L’Île-de-France avait déjà fait de la lutte contre la violence faites aux femmes sa grande cause régionale en 2017. La région a voté jeudi un vœu demandant au gouvernement que le féminicide soit officiellement reconnu dans le Code pénal. L’an passé, 121 femmes ont été tuées par leur conjoint ou ex-compagnon en France.

« Pour certains ça paraîtra gadget, mais je pense qu’au fond ça ne l’est nullement, je pense que c’est une question de prise de conscience.
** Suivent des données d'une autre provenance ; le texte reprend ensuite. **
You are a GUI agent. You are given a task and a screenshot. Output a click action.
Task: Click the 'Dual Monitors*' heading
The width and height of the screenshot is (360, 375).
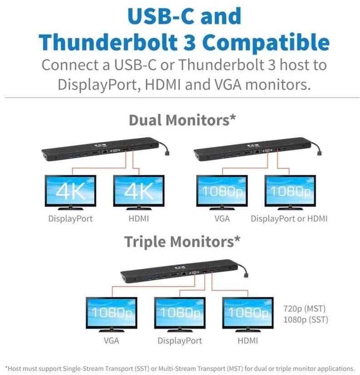[x=182, y=121]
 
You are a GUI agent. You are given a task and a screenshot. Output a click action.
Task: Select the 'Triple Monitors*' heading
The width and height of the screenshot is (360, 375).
[x=182, y=242]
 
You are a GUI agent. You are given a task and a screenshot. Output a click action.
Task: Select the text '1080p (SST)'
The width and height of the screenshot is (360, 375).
[x=305, y=320]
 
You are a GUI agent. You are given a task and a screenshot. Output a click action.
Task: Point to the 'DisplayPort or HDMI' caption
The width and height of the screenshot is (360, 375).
[x=289, y=219]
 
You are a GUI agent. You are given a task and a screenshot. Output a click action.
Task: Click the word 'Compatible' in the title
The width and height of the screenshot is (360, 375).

Si dans le cas du Grenelle des violences faites aux femmes, nous pouvions interpeller solennellement tous ensemble et à l’unanimité le gouvernement sur cette question, cela aurait une vraie puissance », a déclaré la présidente de la région Valérie Pécresse (Libre !).

« La justice doit aussi changer de regard »

Elle a expliqué qu’il s’agissait de pouvoir, comme en Argentine, faire du féminicide « une circonstance aggravante » devant les tribunaux. « On a trouvé des excuses à des hommes qui commettaient des féminicides par le passé, parce que justement, soi-disant, ils les aimaient […] c’est un sujet sur lequel la justice doit aussi changer de regard », a-t-elle estimé.

Le vœu a été adopté par l’ensemble des groupes, à l’exception du RN qui s’est abstenu, jugeant qu’il fallait « laisser faire les cours d’assises ».

« Ce vœu est une avancée réclamée par les associations féministes », a reconnu le groupe Ensemble IDF (PS), tandis que le groupe UDI a jugé cette mesure « insuffisante mais nécessaire ».

Mobiliser « l’ensemble des moyens d’action »

Auparavant, un vœu du groupe Ensemble a acté la mobilisation par le conseil régional de « l’ensemble de ses moyens d’action pour accompagner l’État et les associations dans la lutte contre les violences faites aux femmes ». Cela va de « l’aide à la formation des forces de l’ordre, des médecins et des magistrats au recueil de la parole des femmes victimes de violences », à « une augmentation significative du soutien financier aux associations », en passant par « un plan de rattrapage en ce qui concerne le nombre de places disponibles pour les mises à l’abri d’urgence des femmes victimes de violences ».

« Pour les socialistes, c’est une vraie responsabilité d’avoir mis ce sujet sensible sur le devant de la scène : les féminicides ne peuvent plus rester l’angle mort des politiques publiques », a déclaré la présidente du groupe Nadège Azzaz.